START MATERIAL FOR THIS EXERCISE
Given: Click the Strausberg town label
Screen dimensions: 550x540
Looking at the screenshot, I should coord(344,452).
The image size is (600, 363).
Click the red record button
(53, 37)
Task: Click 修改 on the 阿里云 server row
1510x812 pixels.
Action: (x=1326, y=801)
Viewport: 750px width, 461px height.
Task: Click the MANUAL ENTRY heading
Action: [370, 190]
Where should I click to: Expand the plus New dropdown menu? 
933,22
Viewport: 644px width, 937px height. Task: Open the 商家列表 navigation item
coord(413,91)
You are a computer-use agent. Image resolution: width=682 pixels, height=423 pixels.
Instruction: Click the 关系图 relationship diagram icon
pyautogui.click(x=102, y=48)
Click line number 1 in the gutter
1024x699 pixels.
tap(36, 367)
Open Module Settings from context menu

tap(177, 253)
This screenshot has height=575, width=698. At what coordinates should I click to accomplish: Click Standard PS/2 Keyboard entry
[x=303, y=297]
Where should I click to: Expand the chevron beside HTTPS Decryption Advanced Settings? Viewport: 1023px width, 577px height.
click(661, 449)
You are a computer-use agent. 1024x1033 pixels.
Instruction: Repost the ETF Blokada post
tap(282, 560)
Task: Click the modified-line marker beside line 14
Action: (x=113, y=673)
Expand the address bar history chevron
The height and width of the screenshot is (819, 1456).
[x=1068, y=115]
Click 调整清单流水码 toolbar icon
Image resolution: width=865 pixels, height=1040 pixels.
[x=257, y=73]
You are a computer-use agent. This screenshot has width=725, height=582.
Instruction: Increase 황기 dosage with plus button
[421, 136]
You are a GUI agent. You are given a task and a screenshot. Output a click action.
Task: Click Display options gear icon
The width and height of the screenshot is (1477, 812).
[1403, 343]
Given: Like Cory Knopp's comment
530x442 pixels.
END MATERIAL FOR THIS EXERCISE
AIM OF THE TASK: Render the lines of the stored items above, from the line with "Task: Click 修改 on the 阿里云 server row" to the line with "tap(177, 253)", both included, as a numbered list, leaving out blank lines.

EXPECTED ANSWER:
1. Task: Click 修改 on the 阿里云 server row
2. 1510x812 pixels.
3. Action: (x=1326, y=801)
4. Viewport: 750px width, 461px height.
5. Task: Click the MANUAL ENTRY heading
6. Action: [370, 190]
7. Where should I click to: Expand the plus New dropdown menu? 
8. 933,22
9. Viewport: 644px width, 937px height. Task: Open the 商家列表 navigation item
10. coord(413,91)
11. You are a computer-use agent. Image resolution: width=682 pixels, height=423 pixels.
12. Instruction: Click the 关系图 relationship diagram icon
13. pyautogui.click(x=102, y=48)
14. Click line number 1 in the gutter
15. 1024x699 pixels.
16. tap(36, 367)
17. Open Module Settings from context menu
18. tap(177, 253)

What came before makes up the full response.